# Printing Word Documents Takes FOREVER!



## DayTrader

For some reason, every time I try to print a Word document, it takes forever to prepare. I usually cancel long before it prints, but once I just kept waiting and 10 to 15 minutes later it printed. This is the case on two printers. One is a network printer and another is a local one. The local printer says it's spooling. If I publish a PDF and then print, it works normally. Unfortunately, I lose some of the resolution in the graphics when I do this. Any idea?


----------



## Quiltface

can we get printer models?  Is it slow on every computer?


----------



## AE7

I can say up front that it doesn't seem to be on the hardware side of things. This seems to be a problem in Windows, or in Word.

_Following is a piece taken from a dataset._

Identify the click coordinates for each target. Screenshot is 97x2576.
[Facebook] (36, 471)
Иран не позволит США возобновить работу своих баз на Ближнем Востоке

This is probably trivial at the moment, but does it do it with both .doc and .docx?


----------



## TCS

can i ask if it is an older printer??? as i tend to find when using my older laser printer with a low amount of built in ram the bigger the word document to longer it takes to process and print (some times up to 2 minutes) and the larger the print queue the longer it takes i.e multiple copies so on, where as on newer printers they have much faster ram and have the ability to process all the information quicker.


----------



## DayTrader

Thank you for the replies. Forgive my delayed response but I didn't receive any email notifications that there were replies. Anyway, I figured out the problem: the particular document I was trying to print was rather "heavy". I created a graph using tables so it was like 15 columns and 15 rows. When i removed this part of the document, it prints fine. That's a bummer though because I really needed that graph on there!


----------